Let me put it this way. The keyboard and mouse wasn't designed for gaming. It was commandeered for gaming. Surely it would be highly serendipitous for it to just so happen to be the best tool for the job?
At the same time, touchscreens are beginning to eat away at the keyboard and mouse's dominance over mainstream computing and that full-body-motion-sensing Kinect shizzle is all the rage in console land. Apparently. I don't do consoles.
Anyway, touch or motion sensing could add an interesting new layer of interactivity. But is either likely to take over PC gaming? Or will it be something completely new like the WASDIO? Colour me a Luddite, but I'm dubious about the prospects of a new game controller or control paradigm replacing the keyboard and mouse any time soon.
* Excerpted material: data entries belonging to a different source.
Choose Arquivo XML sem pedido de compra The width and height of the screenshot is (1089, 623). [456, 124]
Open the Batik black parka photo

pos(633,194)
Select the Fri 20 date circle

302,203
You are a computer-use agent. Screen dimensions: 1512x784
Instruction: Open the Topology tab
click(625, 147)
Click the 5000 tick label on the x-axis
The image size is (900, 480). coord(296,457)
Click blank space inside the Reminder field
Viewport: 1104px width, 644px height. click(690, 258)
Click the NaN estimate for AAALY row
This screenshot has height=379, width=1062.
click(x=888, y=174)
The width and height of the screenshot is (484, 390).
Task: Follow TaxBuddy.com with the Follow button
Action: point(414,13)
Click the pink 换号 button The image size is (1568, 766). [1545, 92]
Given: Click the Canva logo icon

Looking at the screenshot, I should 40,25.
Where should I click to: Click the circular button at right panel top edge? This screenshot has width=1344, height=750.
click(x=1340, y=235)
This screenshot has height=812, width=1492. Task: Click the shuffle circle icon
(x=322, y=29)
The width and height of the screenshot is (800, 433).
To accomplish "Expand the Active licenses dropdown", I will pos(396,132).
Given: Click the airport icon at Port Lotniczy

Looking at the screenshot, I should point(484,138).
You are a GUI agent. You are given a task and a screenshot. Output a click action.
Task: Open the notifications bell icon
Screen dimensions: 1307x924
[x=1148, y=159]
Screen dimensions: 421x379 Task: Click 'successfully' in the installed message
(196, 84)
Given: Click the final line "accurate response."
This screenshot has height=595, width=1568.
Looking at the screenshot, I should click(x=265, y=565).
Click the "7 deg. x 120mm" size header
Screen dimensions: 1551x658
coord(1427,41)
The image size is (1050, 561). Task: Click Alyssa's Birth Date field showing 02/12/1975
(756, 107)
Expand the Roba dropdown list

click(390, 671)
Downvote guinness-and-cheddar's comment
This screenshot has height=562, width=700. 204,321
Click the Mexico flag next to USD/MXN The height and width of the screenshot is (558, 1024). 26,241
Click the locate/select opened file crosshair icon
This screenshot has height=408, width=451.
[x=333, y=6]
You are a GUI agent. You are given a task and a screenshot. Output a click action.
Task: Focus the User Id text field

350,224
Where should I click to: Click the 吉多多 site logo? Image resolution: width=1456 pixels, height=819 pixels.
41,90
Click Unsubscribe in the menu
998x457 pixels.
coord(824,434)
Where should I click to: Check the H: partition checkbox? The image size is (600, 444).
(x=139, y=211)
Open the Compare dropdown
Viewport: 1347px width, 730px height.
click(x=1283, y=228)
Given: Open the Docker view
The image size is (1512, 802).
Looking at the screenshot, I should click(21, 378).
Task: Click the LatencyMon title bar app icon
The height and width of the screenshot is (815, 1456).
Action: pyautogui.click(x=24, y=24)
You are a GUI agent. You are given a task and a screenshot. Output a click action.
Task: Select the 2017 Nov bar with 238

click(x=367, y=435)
Nothing I've yet experienced comes close. For me it all comes down to Counter-Strike. When I first started playing, it was the usual drill. I'd spawn. The round would start. And I'd be mown down in picoseconds. Pretty quickly, I was convinced half the map was infested with script kiddies touting the latest aimbot. They were too good, too precise, too consistent.
"People" gaming courtesy of Kinect. Please kill me, now
But eventually I got that good, that precise, that consistent. Well, on occasion. With a keyboard and mouse it's like any other sport or act of physical dexterity. Playing tennis. Driving cars. You get in the zone and everything flows effortlessly. And I can't imagine that ever happening with something ghastly like a game pad.
But then maybe I'm an anachronism. After all, I like thin-beam racquet frames with maximum feel and don't do driver's cars without manual gearboxes. Hell, I get upset by fly-by-wire throttles.
Call it a massive fluke, but maybe the mouse and keyboard can't be bettered after all. What do you reckon?
The PC's dead. Long live the PC
A terrifying little scare story popped up on red-top PC hardware rumour site SemiAccurate on Monday. The title read, “Intel kills off the desktop, PCs go with it.” Nice.
Now anyone who knows Charlie Demerjian knows he's not shy of a little hyperbole. He'll tell you straight up he's happy to spin the angle of a story for dramatic effect. Not make things up, mind. But certainly play to the gallery. That was more or less what he once told me, anyway.
And that's what he's doing with this little story. I don't dispute the claimed facts, though nor do I confirm them. They go something like this. Broadwell is the successor architecture to next year's Haswell CPUs from Intel. Right now, we're on Ivy Bridge chips. But you remember that, right?
Anywho, Broadwell will be built on 14nm. And here's the kicker. Broadwell will be ball-grid array only. That's a type of electrical connector and it means the chips will need to be soldered onto motherboards. The implication is pretty obvious. You won't be able to buy CPUs separately. At best they'll come soldered to motherboards.
Some Intel CPU socket madness from yesteryear
So, no more mixing and matching of motherboard and CPU. Personally, I'm not that bothered. CPUs are fast approaching good-enough status in terms of performance. It's storage and graphics you really need to worry about. That will be especially true by 2014.
Anyway, the really bad stuff has already happened with Intel locking out overclocking from all but premium-priced chips. So soldering CPUs to motherboards is symbolically dramatic, but with AMD uncompetitive for as long as I can remember, the golden age of enthusiast x86 computing fade several years ago.
The only thing that really worries me is the prospect of Intel deciding to kill the third-party motherboard market, something it could easily do. It's not obligated to sell CPUs to motherboard makers. I've never liked Intel motherboards. So that would be grim.
Given that Intel isn't making the progress it would like in phones and tablets, it's not hard to imagine it actually happening. The pressure for revenue growth may simply be too much.
Keep that line of thinking going and you can also imagine Intel one day locking out third party graphics. Let's say AMD does die or at least completely gives up on high performance CPUs, as seems a fairly realistic prospect. In that scenario, Intel would have the option of no longer hooking up its mainstream CPUs to a high bandwidth PCI Express bus. You'd be forced to run Intel integrated graphics.
After all, by providing a PCI Express bus, Intel is enabling NVIDIA's graphics business. If Intel ever feels like its integrated graphics is good enough for gaming, once again the temptation to squish a rival may be too much.
In reality I don't see that happening in the next few years. It would be so bad for the health of the PC as a consumer platform. But five years or more from now? I wouldn't rule it out entirely. It's yet another reason to hope like hell that AMD somehow survives.
UPDATE:
In a recent statement to US-based Maximum PC, Intel has confirmed that it remains committed to delivering LGA sockets on the desktop for the "foreseeable future", which is reassuring but, in truth, doesn't mean a great deal.